Task
Show every line of the records that contains the string "coordinates", copying each one in full.

Item-finding records:
++++++

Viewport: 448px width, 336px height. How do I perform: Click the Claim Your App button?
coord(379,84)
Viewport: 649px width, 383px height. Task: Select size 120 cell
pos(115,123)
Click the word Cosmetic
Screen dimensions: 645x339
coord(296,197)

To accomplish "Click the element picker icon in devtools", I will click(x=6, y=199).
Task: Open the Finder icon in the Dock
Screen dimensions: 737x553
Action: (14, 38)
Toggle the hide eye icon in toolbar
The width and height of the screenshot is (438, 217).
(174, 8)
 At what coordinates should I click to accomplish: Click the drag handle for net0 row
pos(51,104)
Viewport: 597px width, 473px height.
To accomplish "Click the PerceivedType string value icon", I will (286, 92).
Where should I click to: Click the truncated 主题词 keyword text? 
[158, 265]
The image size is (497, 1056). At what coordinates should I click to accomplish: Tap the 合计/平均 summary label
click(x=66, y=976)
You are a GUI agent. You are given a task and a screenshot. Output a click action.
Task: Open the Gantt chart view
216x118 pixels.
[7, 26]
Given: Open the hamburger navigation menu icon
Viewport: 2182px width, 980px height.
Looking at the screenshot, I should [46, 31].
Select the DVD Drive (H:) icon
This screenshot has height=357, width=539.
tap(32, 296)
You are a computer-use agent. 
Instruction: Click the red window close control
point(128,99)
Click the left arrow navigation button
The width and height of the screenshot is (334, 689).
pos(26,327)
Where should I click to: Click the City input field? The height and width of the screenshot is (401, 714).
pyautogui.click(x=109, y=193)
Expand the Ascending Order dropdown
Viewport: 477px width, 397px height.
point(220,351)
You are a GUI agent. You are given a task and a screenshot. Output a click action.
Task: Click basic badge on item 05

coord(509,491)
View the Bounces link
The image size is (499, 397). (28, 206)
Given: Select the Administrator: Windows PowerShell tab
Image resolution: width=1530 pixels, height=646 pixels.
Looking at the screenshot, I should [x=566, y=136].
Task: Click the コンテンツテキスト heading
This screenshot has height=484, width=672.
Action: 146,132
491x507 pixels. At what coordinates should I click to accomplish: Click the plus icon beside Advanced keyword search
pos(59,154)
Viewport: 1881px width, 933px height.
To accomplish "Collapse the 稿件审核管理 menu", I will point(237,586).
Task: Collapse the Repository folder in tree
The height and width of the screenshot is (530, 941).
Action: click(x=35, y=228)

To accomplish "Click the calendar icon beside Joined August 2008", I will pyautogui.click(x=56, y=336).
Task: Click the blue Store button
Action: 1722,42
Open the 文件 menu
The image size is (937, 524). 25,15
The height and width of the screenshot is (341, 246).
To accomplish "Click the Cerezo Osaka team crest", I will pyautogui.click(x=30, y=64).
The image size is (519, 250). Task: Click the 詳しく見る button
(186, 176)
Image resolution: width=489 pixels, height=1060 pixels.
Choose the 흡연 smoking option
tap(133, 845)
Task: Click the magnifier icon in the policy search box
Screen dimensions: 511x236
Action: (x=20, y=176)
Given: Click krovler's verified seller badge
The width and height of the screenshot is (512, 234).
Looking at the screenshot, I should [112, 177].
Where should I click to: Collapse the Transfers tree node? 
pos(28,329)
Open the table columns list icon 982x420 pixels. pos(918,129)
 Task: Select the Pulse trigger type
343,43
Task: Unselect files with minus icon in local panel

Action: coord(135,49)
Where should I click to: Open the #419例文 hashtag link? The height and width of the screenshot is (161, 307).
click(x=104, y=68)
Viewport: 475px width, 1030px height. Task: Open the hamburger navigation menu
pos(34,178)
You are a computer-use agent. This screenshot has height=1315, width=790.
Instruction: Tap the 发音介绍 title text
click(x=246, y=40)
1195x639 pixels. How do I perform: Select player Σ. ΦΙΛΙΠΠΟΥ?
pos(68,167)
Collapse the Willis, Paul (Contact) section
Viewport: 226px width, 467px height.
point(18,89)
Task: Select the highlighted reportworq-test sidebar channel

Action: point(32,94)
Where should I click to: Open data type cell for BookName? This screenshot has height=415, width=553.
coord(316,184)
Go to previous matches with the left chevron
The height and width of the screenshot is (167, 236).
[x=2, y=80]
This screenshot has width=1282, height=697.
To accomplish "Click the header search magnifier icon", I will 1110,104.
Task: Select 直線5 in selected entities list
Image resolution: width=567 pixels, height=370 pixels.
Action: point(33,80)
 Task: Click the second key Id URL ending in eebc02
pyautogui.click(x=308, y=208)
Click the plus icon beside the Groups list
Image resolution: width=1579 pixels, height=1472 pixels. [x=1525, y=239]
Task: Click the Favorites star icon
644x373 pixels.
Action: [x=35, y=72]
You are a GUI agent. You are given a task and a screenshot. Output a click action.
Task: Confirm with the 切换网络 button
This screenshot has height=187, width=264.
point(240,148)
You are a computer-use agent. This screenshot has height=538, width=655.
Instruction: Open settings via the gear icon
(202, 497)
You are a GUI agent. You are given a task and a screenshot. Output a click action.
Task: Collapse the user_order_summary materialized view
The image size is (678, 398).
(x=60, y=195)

++++++

Result
 At what coordinates should I click to accomplish: Click the drag handle for net0 row
The image size is (497, 1056). At what coordinates should I click to accomplish: Tap the 合计/平均 summary label
491x507 pixels. At what coordinates should I click to accomplish: Click the plus icon beside Advanced keyword search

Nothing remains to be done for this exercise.